Imperial dreams and Libyan reality

The news that the Ministry of Defence has suspended a training programme for Libyan soldiers after the conviction of a number of Libyan recruits for sex offences should come as no surprise to anyone.

It all began in June with the arrival of the first cadets, many of them former members of the Nato-armed militias that brought down the Gaddafi government, as part of a British scheme to train some 2,000 troops for the national army.

But trouble soon started. Some of the officers simply walked out of the Bassingbourn barracks in East Anglia and went home. Twenty or so have applied for political asylum and others have been arrested on theft and rape charges. The police were forced to mount special patrols around the barracks which were also reinforced with Scottish troops to, as the MoD put it “bolster security and reassure the local population”.

Libya was once one of the most prosperous countries in Africa and the Arab world. Its oil wealth was used to provide full employment, free medical care, housing and education. Child mortality rates dropped from 70 per 1,000 live births in 1980 to 19 in 2009. Life expectancy rose from 61 to 74 years of age during the same span of years. By 2010 that had risen to 77.

When the “Arab Spring” started the imperialists posed as the friends of the Libyan people to get a mandate at the United Nations Security Council, giving undertakings to the Russian and Chinese governments which were soon broken, and the mandate was used to sanction Nato support for the overthrow of the Gaddafi government by Libyan reactionaries in imperialist pay.

The Anglo-French assault on Libya in 2011 which toppled the Gaddafi government was supported by US imperialism and egged on by the “human rights” gang who claimed that Nato bombing would lead to a new, “free” Libya. In fact it plunged the country into anarchy and destitution.

In Gaddafi’s day tens of thousands of Africans and Filipinos flocked to Libya for work at rates and conditions far superior to those offered in other Arab states and the Libyan government gave generous financial assistance for development in Africa. Now a million Libyans work in Egypt. Another million have been forced to seek sustenance in the rest of the Arab world.
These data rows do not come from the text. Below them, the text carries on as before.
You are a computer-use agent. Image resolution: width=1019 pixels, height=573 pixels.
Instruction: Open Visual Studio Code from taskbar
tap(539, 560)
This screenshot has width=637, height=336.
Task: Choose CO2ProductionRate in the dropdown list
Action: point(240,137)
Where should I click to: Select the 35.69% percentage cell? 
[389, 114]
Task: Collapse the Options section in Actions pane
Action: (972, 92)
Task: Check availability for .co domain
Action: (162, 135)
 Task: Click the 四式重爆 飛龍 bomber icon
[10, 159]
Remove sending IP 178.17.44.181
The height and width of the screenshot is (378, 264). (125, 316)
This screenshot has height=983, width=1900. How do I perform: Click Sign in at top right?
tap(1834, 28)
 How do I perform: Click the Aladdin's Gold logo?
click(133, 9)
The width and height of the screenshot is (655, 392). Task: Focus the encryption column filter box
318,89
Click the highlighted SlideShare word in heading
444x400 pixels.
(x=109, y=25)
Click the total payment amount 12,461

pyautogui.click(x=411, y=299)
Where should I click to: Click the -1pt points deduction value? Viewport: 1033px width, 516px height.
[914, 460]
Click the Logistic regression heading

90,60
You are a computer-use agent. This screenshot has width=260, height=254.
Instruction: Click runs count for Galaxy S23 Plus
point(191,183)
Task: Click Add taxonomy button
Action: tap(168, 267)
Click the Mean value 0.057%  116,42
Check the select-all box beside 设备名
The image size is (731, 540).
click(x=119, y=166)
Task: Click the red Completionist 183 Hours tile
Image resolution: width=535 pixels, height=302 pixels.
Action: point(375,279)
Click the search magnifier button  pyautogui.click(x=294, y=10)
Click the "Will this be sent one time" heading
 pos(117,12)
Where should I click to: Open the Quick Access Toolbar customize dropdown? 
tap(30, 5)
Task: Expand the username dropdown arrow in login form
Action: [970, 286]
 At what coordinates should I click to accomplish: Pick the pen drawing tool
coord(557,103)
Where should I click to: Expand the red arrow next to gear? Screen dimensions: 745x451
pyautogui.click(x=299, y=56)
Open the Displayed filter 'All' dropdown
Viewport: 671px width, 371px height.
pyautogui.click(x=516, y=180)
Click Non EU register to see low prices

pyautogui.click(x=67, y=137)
Others scrabble to get on death-trap boats to seek work in the European Union.

In the southern deserts tribal militias loyal to the Gaddafi family continue the fight while the rest of the country is being torn apart by war-lords and rival sectarian militias controlled by the House of Saud and the Qatari royal family, who are at loggerheads over who should be the top dog in the feudal Arab camp.

The Libyan leader, Muammar Gaddafi, warned his people of what would happen in a televised address to the “duped young people” who were taking to the streets to demand his resignation. “If you want to live in this chaos, it’s up to you,” he said.

In fact it wasn’t up to them, it was up to the imperialists whose warplanes and special forces brought down the Libyan government, which had long been a thorn in the flesh of imperialism and Gaddafi was cut down fighting in November 2011.

The Libyan cadets are now being sent back home. The locals are glad to see the back of them and so are we. But is it really surprising that these allegedly “carefully chosen” men turned out to be nothing more than a worthless rabble drawn from the dregs of Libyan society?